Robust Risk-Sensitive Reinforcement Learning Agents for Trading Markets

TL;DR

This paper introduces four risk-sensitive reinforcement learning algorithms tailored for trading markets, addressing challenges like high variance, exploration costs, and multi-agent interactions, with theoretical and practical guarantees.

Contribution

It proposes risk-averse algorithms with variance reduction, extends multi-agent learning to include adversarial perturbations, and pioneers empirical game theory analysis for risk-sensitive payoffs.

Findings

Algorithms perform well under adversarial perturbations

Risk-sensitive methods improve robustness and stability

First to extend empirical game theory to risk-sensitive multi-agent settings

Abstract

Trading markets represent a real-world financial application to deploy reinforcement learning agents, however, they carry hard fundamental challenges such as high variance and costly exploration. Moreover, markets are inherently a multiagent domain composed of many actors taking actions and changing the environment. To tackle these type of scenarios agents need to exhibit certain characteristics such as risk-awareness, robustness to perturbations and low learning variance. We take those as building blocks and propose a family of four algorithms.

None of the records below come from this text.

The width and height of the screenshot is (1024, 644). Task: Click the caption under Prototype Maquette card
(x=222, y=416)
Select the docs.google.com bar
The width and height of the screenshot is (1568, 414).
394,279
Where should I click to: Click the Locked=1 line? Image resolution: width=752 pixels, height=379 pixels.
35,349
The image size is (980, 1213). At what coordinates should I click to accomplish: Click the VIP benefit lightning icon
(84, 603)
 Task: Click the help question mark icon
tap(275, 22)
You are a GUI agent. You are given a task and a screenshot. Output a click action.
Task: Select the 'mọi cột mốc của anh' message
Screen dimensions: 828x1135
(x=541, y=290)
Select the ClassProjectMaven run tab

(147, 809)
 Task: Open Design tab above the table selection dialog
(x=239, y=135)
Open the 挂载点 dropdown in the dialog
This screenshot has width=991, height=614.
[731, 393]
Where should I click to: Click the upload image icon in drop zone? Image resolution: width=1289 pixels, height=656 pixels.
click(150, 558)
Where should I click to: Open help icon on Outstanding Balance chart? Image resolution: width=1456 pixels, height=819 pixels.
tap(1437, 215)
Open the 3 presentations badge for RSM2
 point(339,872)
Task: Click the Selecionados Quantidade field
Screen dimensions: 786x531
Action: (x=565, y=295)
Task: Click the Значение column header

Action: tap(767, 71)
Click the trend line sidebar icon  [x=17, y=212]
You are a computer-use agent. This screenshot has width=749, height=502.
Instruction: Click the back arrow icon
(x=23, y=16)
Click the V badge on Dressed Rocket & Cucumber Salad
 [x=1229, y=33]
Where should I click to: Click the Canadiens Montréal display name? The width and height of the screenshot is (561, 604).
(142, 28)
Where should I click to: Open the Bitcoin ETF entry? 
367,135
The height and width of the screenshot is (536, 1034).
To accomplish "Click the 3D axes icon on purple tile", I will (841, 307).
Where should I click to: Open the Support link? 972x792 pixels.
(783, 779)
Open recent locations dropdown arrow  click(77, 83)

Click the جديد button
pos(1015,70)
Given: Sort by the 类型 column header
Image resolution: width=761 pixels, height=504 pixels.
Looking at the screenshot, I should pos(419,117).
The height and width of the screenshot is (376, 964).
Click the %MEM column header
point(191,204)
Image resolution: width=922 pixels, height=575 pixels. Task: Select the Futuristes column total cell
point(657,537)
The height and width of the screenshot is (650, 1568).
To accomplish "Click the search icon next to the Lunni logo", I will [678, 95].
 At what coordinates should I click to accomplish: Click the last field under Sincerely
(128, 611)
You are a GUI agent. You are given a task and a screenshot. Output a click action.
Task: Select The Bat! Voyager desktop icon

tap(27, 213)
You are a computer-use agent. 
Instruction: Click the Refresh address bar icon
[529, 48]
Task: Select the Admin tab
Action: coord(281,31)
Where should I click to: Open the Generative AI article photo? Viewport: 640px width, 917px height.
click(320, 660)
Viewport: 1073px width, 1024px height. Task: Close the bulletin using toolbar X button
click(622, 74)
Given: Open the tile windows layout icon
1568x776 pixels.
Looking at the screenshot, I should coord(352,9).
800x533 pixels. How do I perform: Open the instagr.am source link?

First, we contribute with two algorithms that use risk-averse objective functions and variance reduction techniques. Then, we augment the framework to multi-agent learning and assume an adversary which can take over and perturb the learning process. Our third and fourth algorithms perform well under this setting and balance theoretical guarantees with practical use. Additionally, we consider the multi-agent nature of the environment and our work is the first one extending empirical game theory analysis for multi-agent learning by considering risk-sensitive payoffs.